_Task_. Please rewrite the lines from the one with "The width and" to the one with "I will coord(535,101).", replacing "Linear Gradient" with "Radial Gradient" and leaving everything else unchanged.

_The input_.
┏━━
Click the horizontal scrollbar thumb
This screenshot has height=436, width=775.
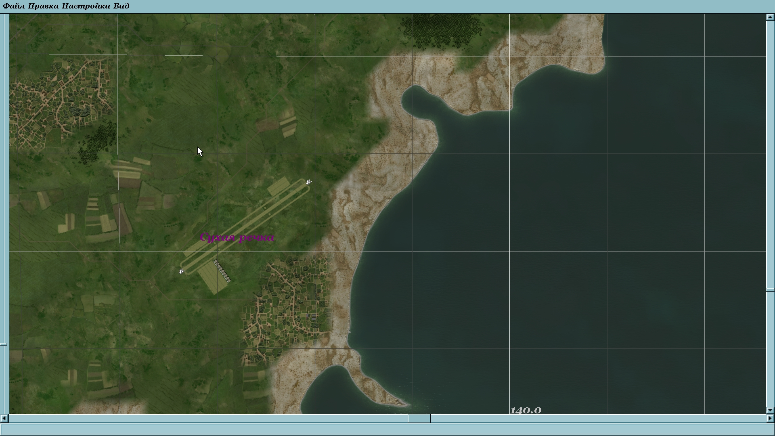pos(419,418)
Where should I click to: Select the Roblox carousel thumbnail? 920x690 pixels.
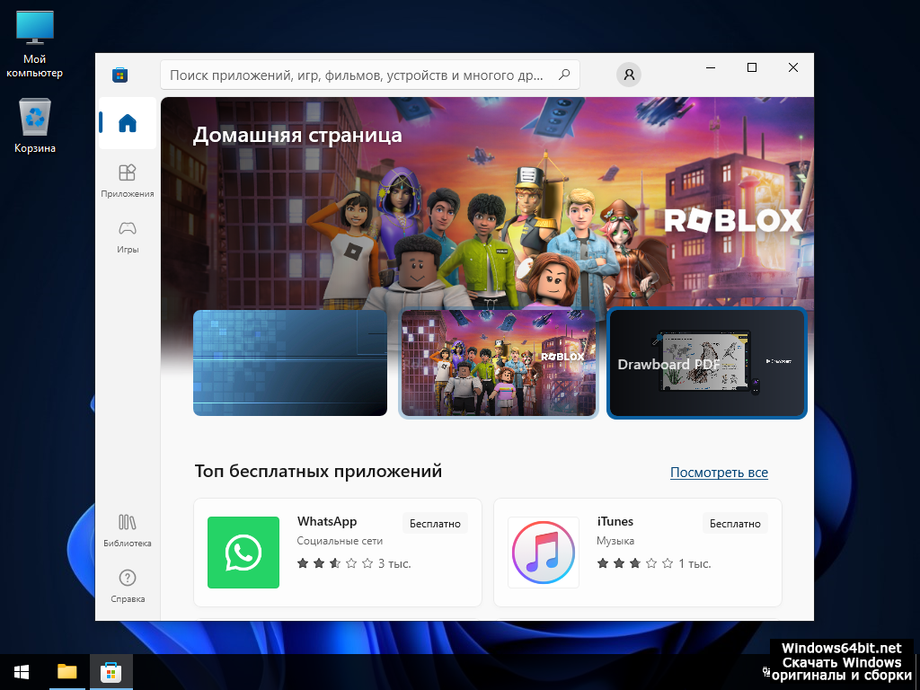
┗━━
┏━━
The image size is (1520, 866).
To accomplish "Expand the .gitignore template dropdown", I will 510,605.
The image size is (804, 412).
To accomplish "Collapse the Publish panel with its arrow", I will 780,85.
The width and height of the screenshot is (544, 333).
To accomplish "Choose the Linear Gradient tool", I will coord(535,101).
┗━━
┏━━
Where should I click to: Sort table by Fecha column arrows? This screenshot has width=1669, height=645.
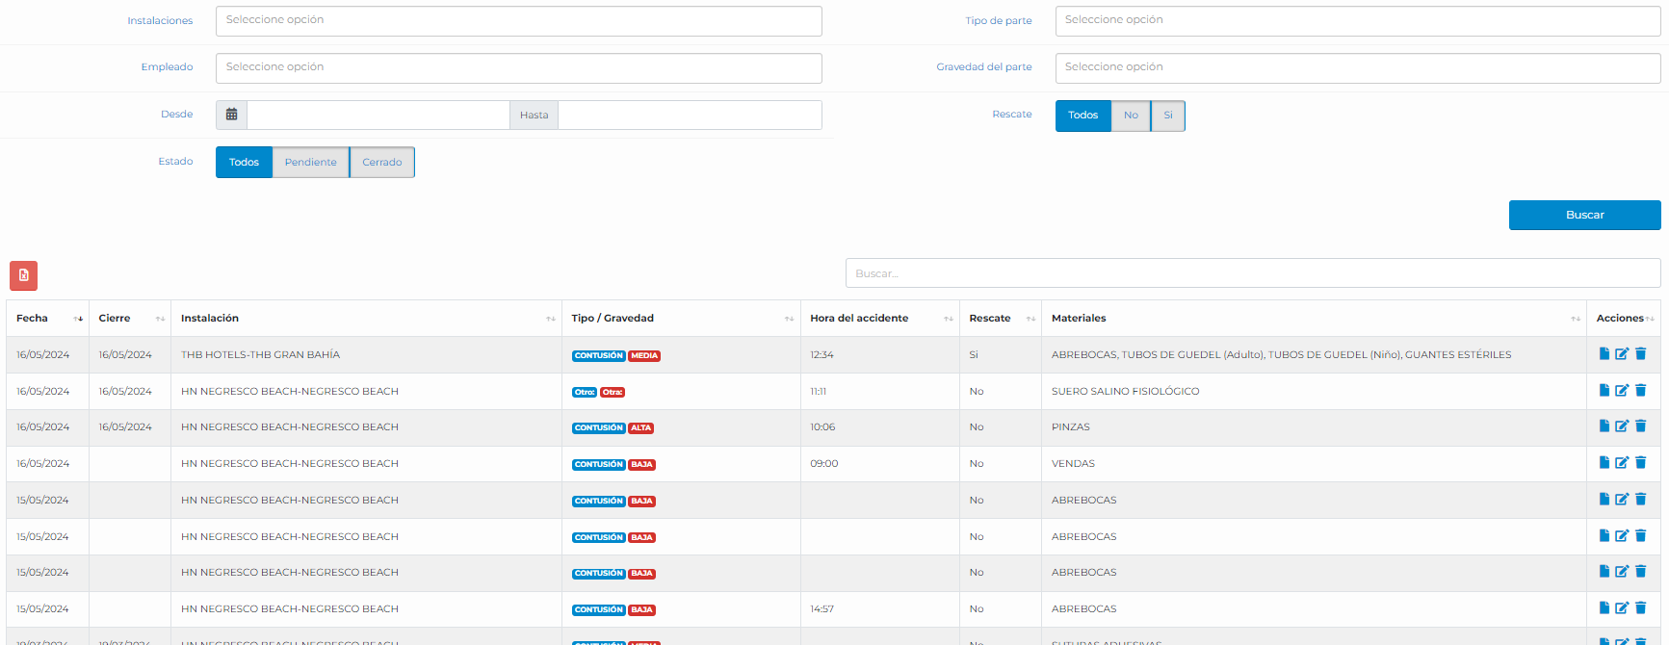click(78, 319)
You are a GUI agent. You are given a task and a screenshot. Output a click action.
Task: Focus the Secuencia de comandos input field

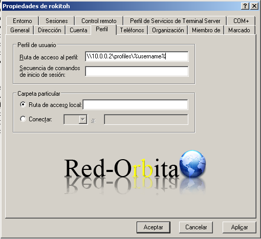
┗━━
_Full solution_.
The width and height of the screenshot is (544, 333).
To accomplish "Choose the Radial Gradient tool", I will coord(535,101).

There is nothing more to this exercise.